• _EXERCISE AIM_: After locating the line that contains "Hosts (674, 818)", output that line and each one following it, exactly, to the end of the entries. No pictures.

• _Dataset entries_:
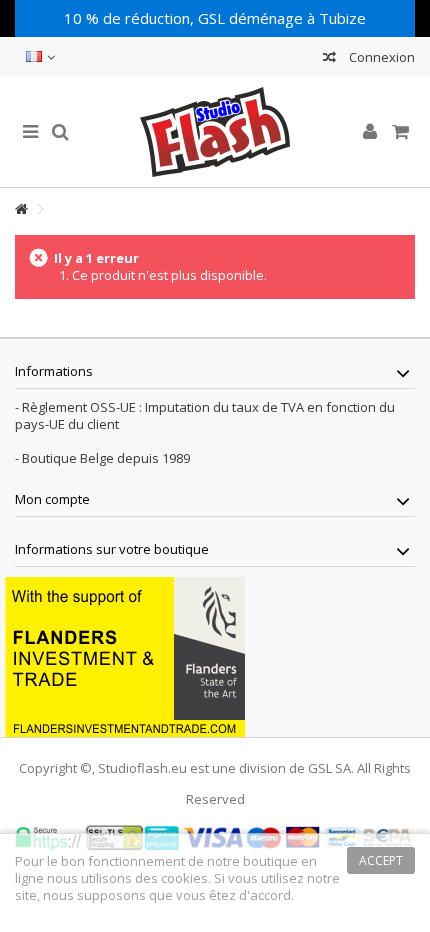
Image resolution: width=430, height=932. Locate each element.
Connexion (380, 57)
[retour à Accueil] (21, 209)
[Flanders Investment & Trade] (125, 655)
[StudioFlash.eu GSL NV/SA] (215, 132)
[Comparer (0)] (329, 59)
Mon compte (52, 499)
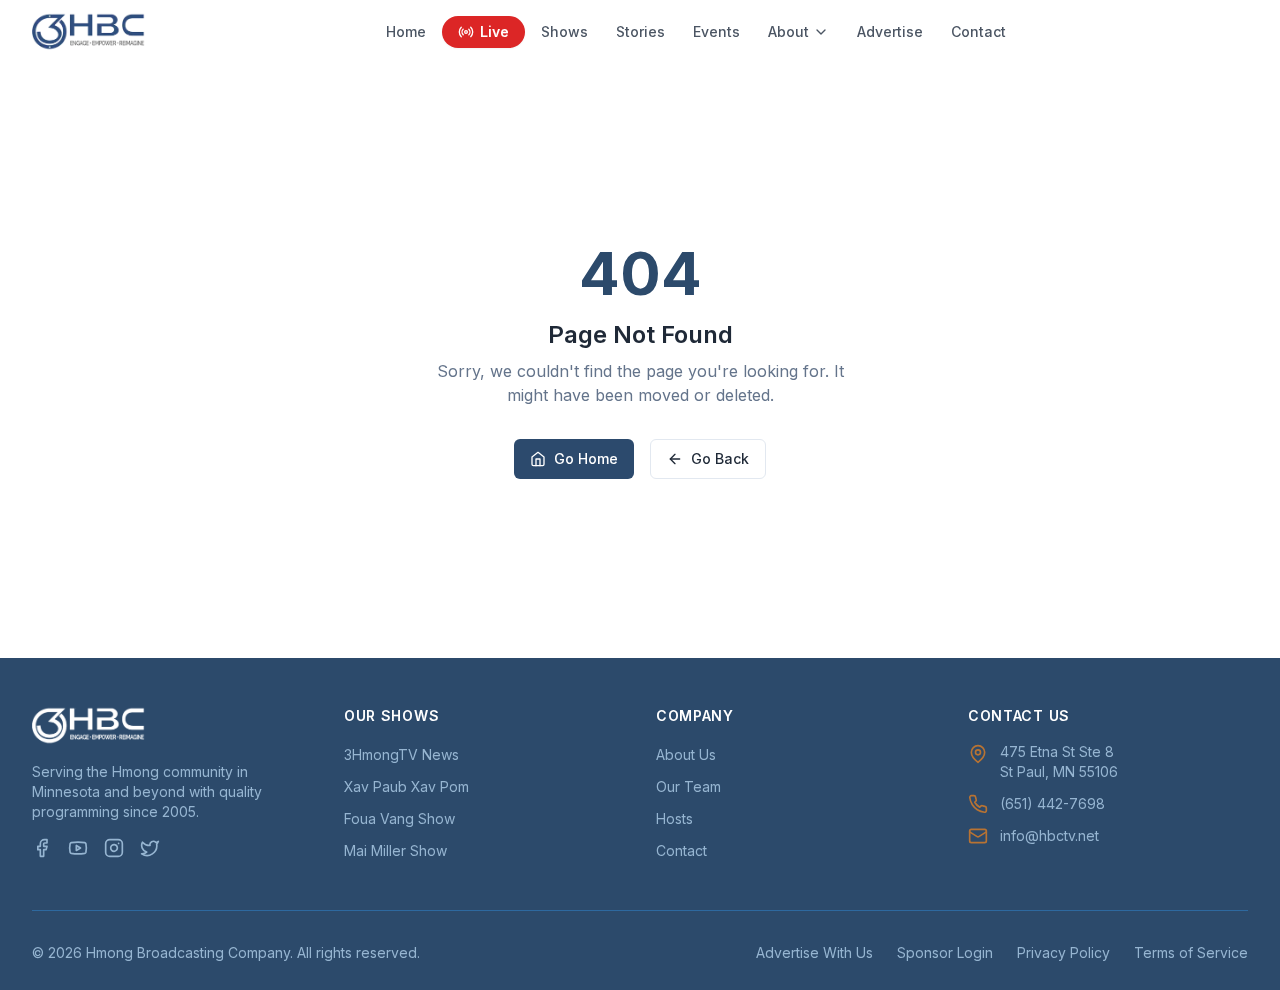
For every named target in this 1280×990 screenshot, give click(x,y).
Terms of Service (1191, 952)
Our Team (688, 786)
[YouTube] (78, 848)
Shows (564, 31)
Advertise (890, 31)
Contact (978, 31)
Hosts (674, 818)
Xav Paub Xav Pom (406, 786)
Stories (640, 31)
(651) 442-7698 (1052, 803)
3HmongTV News (401, 754)
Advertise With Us (814, 952)
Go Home (586, 458)
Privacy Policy (1063, 952)
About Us (686, 754)
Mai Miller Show (395, 850)
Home (406, 31)
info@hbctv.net (1049, 835)
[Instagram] (114, 848)
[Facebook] (42, 848)
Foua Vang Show (399, 818)
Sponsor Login (945, 952)
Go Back (720, 458)
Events (716, 31)
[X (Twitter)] (150, 848)
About (788, 31)
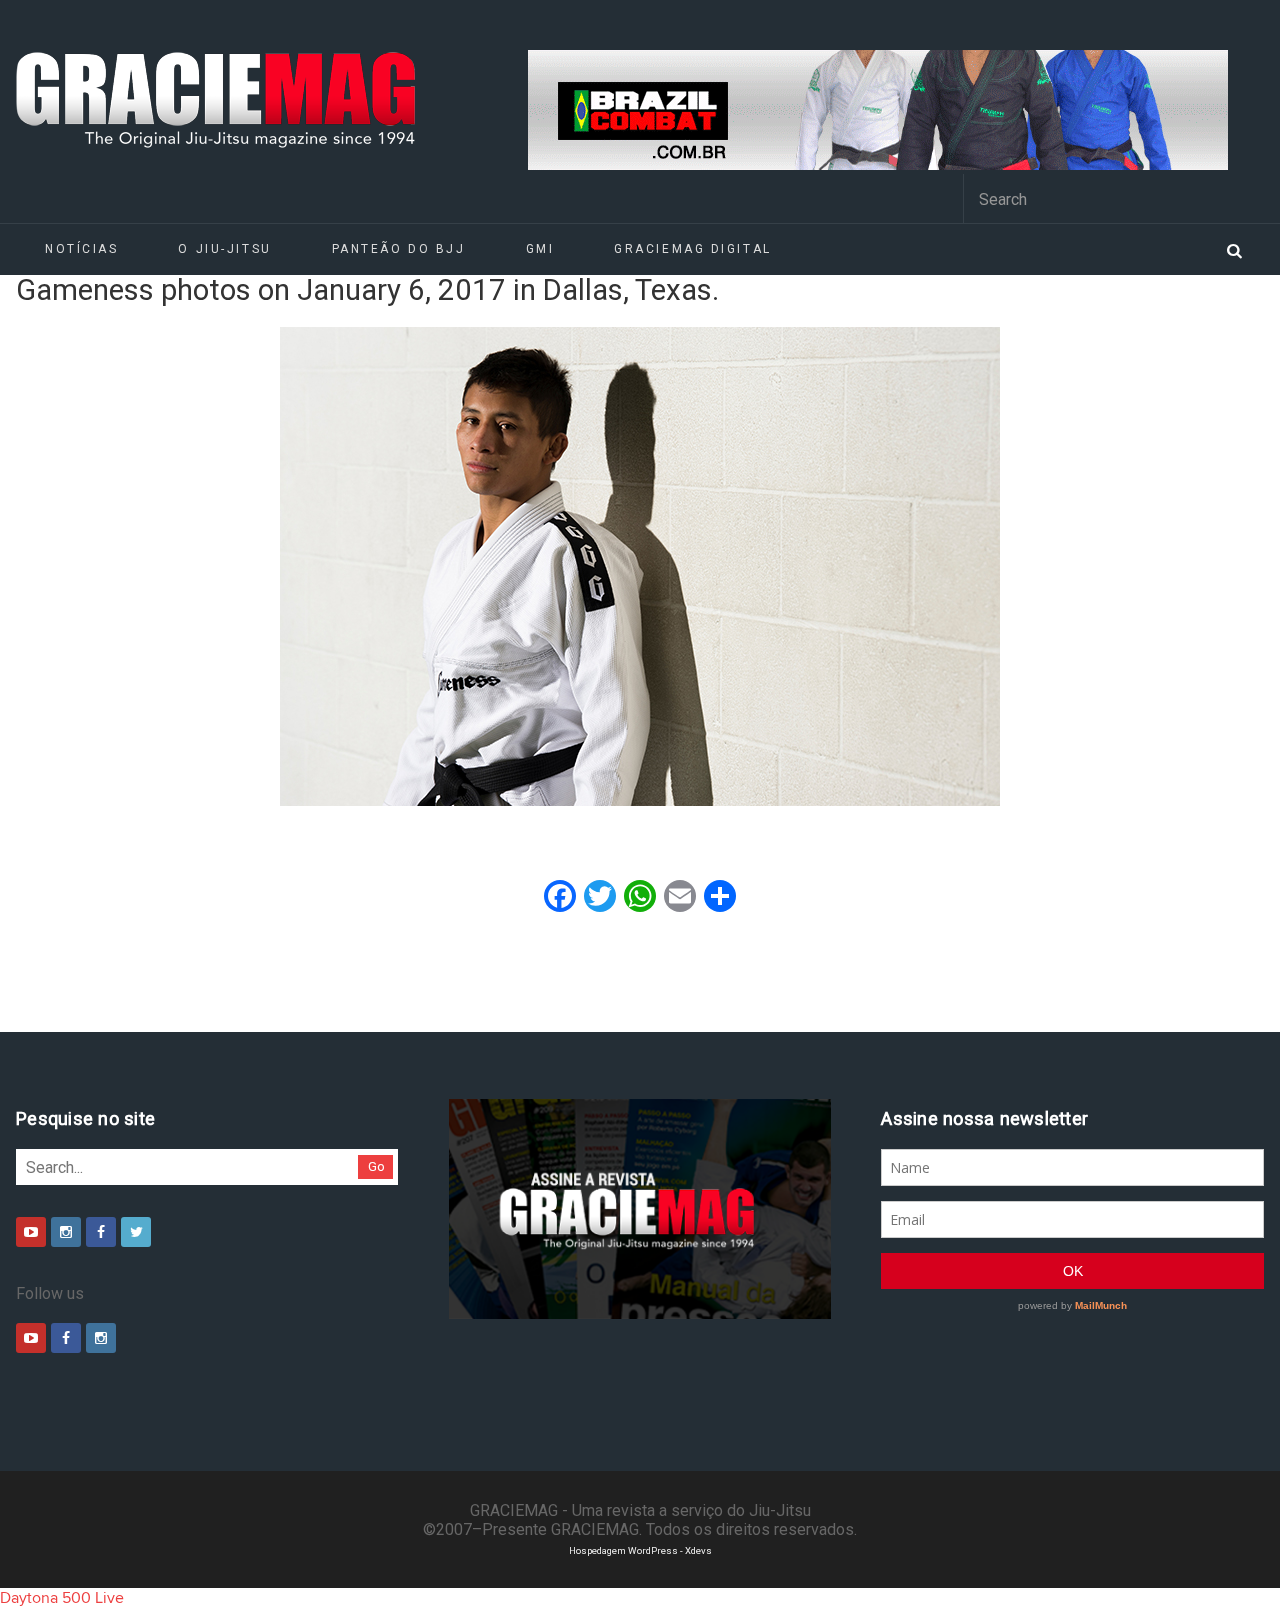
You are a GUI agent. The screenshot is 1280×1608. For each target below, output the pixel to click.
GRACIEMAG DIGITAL (693, 249)
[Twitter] (136, 1232)
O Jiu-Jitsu (224, 249)
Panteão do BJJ (399, 249)
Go (376, 1166)
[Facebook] (101, 1232)
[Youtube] (31, 1232)
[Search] (1234, 249)
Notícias (81, 249)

• _OUTPUT_:
Hosts (674, 818)
Xav Paub Xav Pom (406, 786)
Stories (640, 31)
(651) 442-7698 (1052, 803)
3HmongTV News (401, 754)
Advertise With Us (814, 952)
Go Home (586, 458)
Privacy Policy (1063, 952)
About Us (686, 754)
Mai Miller Show (395, 850)
Home (406, 31)
info@hbctv.net (1049, 835)
[Instagram] (114, 848)
[Facebook] (42, 848)
Foua Vang Show (399, 818)
Sponsor Login (945, 952)
Go Back (720, 458)
Events (716, 31)
[X (Twitter)] (150, 848)
About (788, 31)
You are a GUI agent. The screenshot is 1280×1608. For each target below, output the pixel to click.
GRACIEMAG DIGITAL (693, 249)
[Twitter] (136, 1232)
O Jiu-Jitsu (224, 249)
Panteão do BJJ (399, 249)
Go (376, 1166)
[Facebook] (101, 1232)
[Youtube] (31, 1232)
[Search] (1234, 249)
Notícias (81, 249)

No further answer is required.